◆ EXCERPT
────────
Member of the South Dakota House of Representatives from the 30th district
- Incumbent
- Assumed office January 12, 2021 Serving with Tim Goodwin
- Preceded by: Julie Frye-Mueller

Personal details
- Born: September 5, 1953 (age 72)
- Party: Republican

= Trish Ladner =

Women state legislators in South Dakota

Trish Ladner (born September 5, 1953) is an American politician serving as a member of the South Dakota House of Representatives from the 30th district. Elected in November 2020, she assumed office on January 12, 2021.

== Career ==
Ladner was elected to House with 8,668 votes along with Tim Goodwin, who received 8,435 votes.

Ladner is also a member of the South Dakota Executive Board. In June 2021, Ladner authored an op-ed in the Rapid City Journal in which she criticized critical race theory and pledged to support legislation to ban it from being taught in South Dakota.
────────
◆ SOURCE DATA
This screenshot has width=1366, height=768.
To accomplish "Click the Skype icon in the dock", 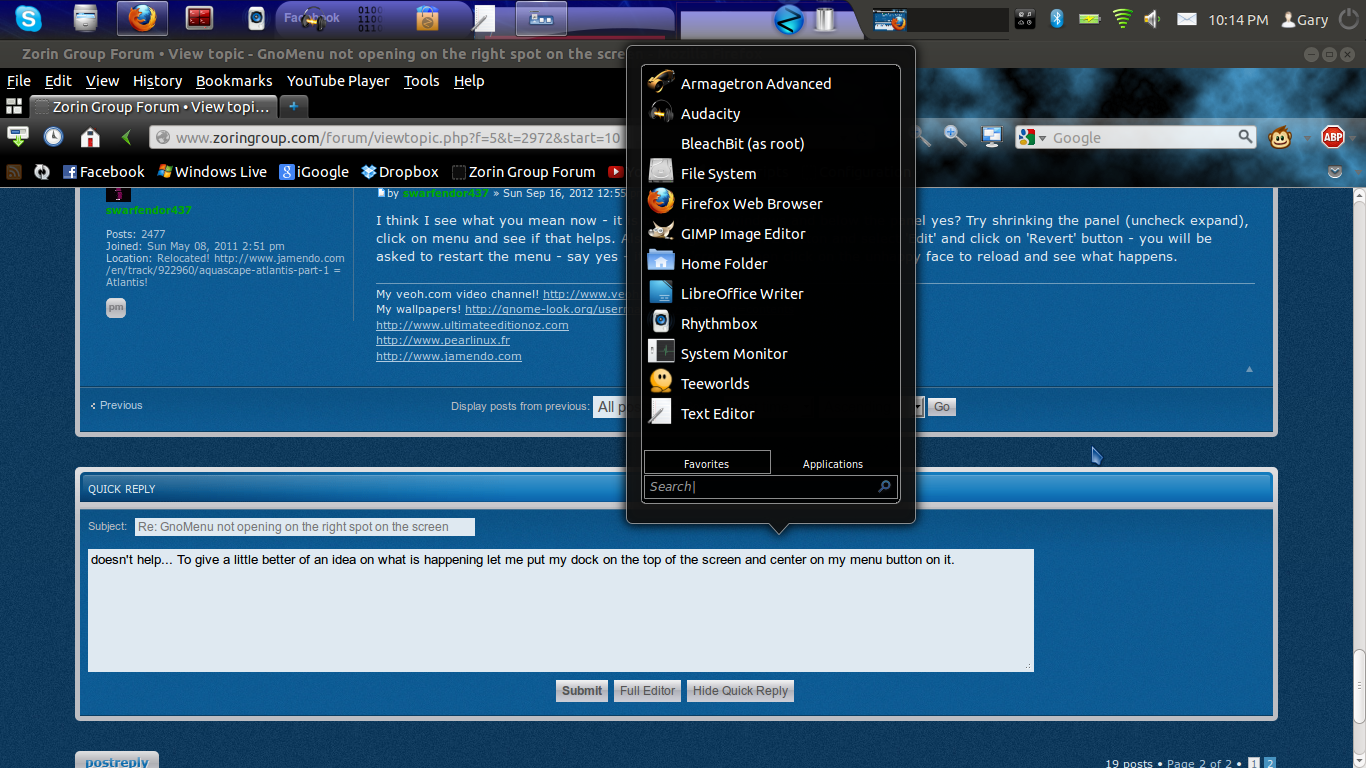I will tap(29, 18).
────────
◆ TO-DO LIST
1: List each distinct date mentioned in the article on Trish Ladner, including month-and-year dates.
2: Quote the article on Trish Ladner word for word, between "Trish Ladner (born" and "January 12, 2021.", inclusive.

◆ SOLUTIONS TO THE TASKS
1:
September 5, 1953
January 12, 2021
November 2020
June 2021

2:
Trish Ladner (born September 5, 1953) is an American politician serving as a member of the South Dakota House of Representatives from the 30th district. Elected in November 2020, she assumed office on January 12, 2021.